Photo by Graciela Cattarosa

"Collins is safe and exciting—there's a lot of life and energy." — Danny Huston

Given Danny Huston’s family tree, it would be strange if he weren’t in show business. His late father, John Huston, directed silver-screen classics such as The African Queen and The Maltese Falcon. His half-sister is Anjelica Huston. We’d list other Hustons in the biz, but we don’t have room. Danny, a veteran character actor, has appeared in big budget blowouts (see X-Men Origins), indie sleepers (Fade to Black) and acclaimed television series (HBO’s John Adams). He bolstered his small-screen resumé last month with the premiere of Starz' Magic City, a 1950s-era drama on which he plays a Miami gang boss. “I lived in an ocean-view apartment on Collins Avenue while working on Magic City,” explains the actor (and occasional director). “It’s the main artery of Miami Beach, lined with deco, midcentury and newly built hotels.”

       
Photo courtesy of Joe's Stone Crab.        

“Collins Avenue evokes a past era, but its redevelopment has kept it very much in the present,” Huston says. “The Fontainebleau and Eden Roc, both newly restored hotels, were midcentury palaces, home to movie stars, mobsters and presidents like JFK.”

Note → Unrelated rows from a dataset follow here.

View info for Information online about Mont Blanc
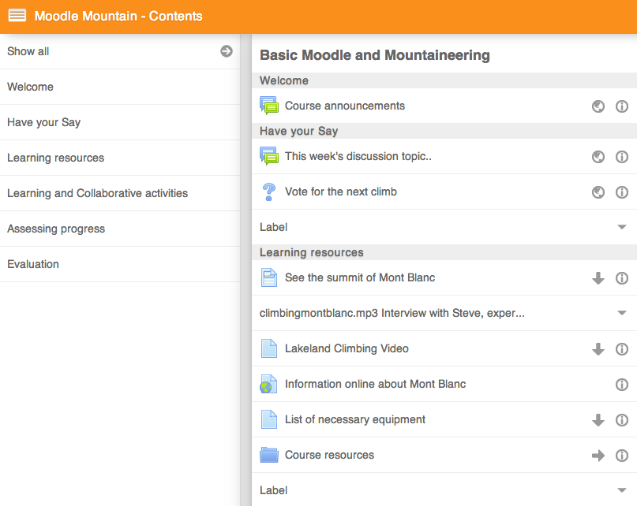 pos(621,385)
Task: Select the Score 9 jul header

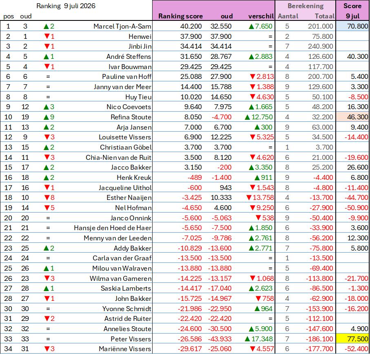Action: pyautogui.click(x=352, y=10)
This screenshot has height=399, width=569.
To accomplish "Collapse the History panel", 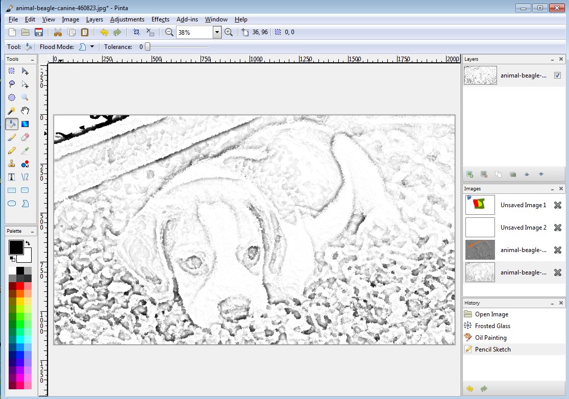I will [551, 303].
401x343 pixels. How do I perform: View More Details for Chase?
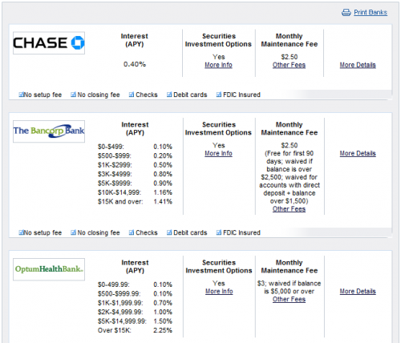click(x=358, y=65)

“Collins is safe and exciting—there’s a lot of life and energy. It changes at every block—from the modest apartments and hotels of South Beach to the rich, swanky Bal Harbour Shops at its northern end. It’s an architectural kaleidoscope.”

“At South Pointe Drive and Washington Avenue sits Joe’s Stone Crab. Here in 1913, Joe and Jennie Weiss started the first restaurant in Miami Beach in a wooden house among the mangroves. Order the stone crab, creamed spinach, fries and coleslaw.”

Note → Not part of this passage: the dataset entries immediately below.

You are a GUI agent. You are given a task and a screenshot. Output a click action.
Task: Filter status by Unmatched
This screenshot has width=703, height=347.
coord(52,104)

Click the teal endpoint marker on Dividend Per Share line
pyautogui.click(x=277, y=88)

Cecconi’s, on the ground floor of the Soho Beach House, is a perfect stop for a delicious truffle pizza or the grilled octopus. The Soho and Cecconi’s became a home away from home for me, and I would like to thank their staff for their warm hearts.”

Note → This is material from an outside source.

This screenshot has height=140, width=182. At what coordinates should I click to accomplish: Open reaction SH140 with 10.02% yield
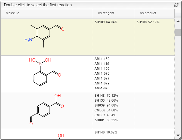106,132
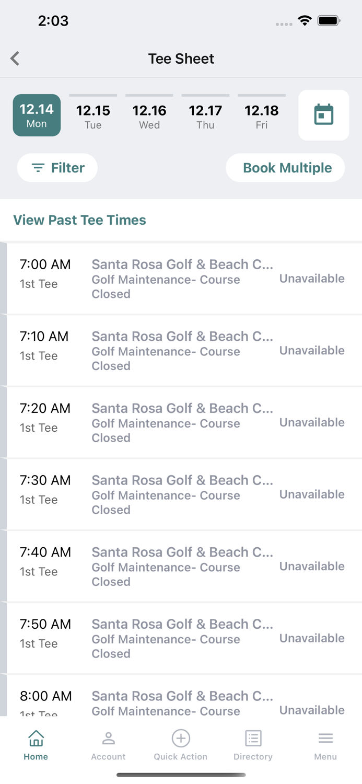362x784 pixels.
Task: Select the 7:00 AM tee time row
Action: (181, 278)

“I also love walking down the boardwalk, which runs east of Collins Avenue along the ocean,” Huston says. “The dilapidated ’30s and ’40s art deco buildings and the swanky hotels and clubs make for a memorable stroll at any time of the day or night.”

More to Explore
From shops and architecturally relevant hotels to high-end restaurants and nightclubs, Miami Beach’s main drag is alive with culture.

  • The Perry South Beach is yet another stunning Collins Avenue hotel. Grab a VIP cabana at its rooftop bar. 2377 Collins Ave.
  • The Raleigh Hotel is a glamorous art deco lodging constructed in 1940. 1775 Collins Ave.